You've surely heard of the GPT-5 launch in August 2025, but did you catch the part of the release where OpenAI recommended a frontend tech stack for use with ChatGPT? Here's the scoop.
I've always been a realist that tech decisions are overwhelmingly made by "what the guy or gal who used to work here was most comfortable with."
But I've been screwed over by type errors caused by untyped languages like JavaScript in production apps so many times I've lost count.
So I definitely have strong opinions as to what is the best frontend stack for building web apps, and apparently OpenAI does too.
It's no problem at all if you missed OpenAI's "announcement" about who won the frontend stack wars because I did the boring work of reading their entire GPT-5 prompting guide. Here's what I found.
I Guess OpenAI Has Tribal Favorites for Stacks Too
As I was saying before, I think it's entirely fine and preferable, in fact, to have strong opinions about your choice of technologies.
In fact, that's how I define a "career programmer": a specialist programmer with strong opinions about which technologies are best, based on reality. If you're curious, I've written about that before:
That "based on reality" phrase may be a little strong because there are different use cases and types of software engineering.

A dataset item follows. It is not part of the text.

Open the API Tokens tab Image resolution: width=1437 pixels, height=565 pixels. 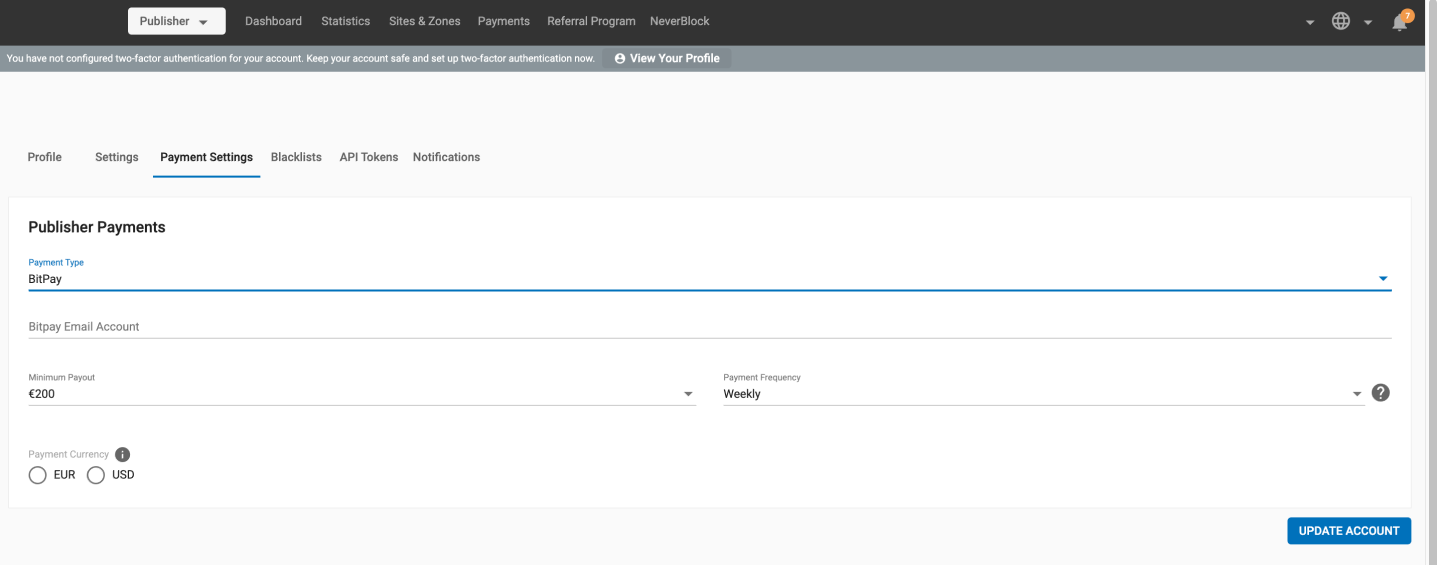[368, 157]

Of course, different stacks are more appropriate for different purposes, but the question I always ask is "what's the best tool for the job?"
Frankly, though, nobody likes being forced to go with a stack they don't know, which is why I so strongly advocate finding a tech stack that you personally believe in and learning how to debate its merits with others.
That, in fact, is what I mean by becoming a specialist programmer: narrowing your career's focus for the next three to five years by becoming a world-class expert in a small number of tools, those that you like best.
I don't care if you prefer Svelte or vanilla JavaScript or even vibe-coding a prototype and hiring people to clean up after you without even thinking about what programming language to use. You do you and I'm fine with it.
But what I'm not fine with is the "tribalism" around the "stack wars" — the blind allegiance without seriously considering alternatives.
Look, I don't use Go or Rust on a regular basis, but I still think hard enough about it to have an opinion that I publish on my blog.
And unfortunately, I think OpenAI's recommendation is a little bit more based on tribalism than advocating for the merits of the software, frameworks, and programming languages in a reasoned and measured way. So let's get to those recommendations.
Exactly What OpenAI Suggests for Frontend Dev
By far the best place to get LLM tips (other than my publication, According to Context) is by reading comments on Hacker News.
And one of the things that I see recurrently in comments from SWEs who seem pretty happy using LLMs is that they seem to work better on typed languages.
That's why I'm not surprised at all to see TypeScript being not just my preferred development language for frontend development, but OpenAI's. Here's the exact quote.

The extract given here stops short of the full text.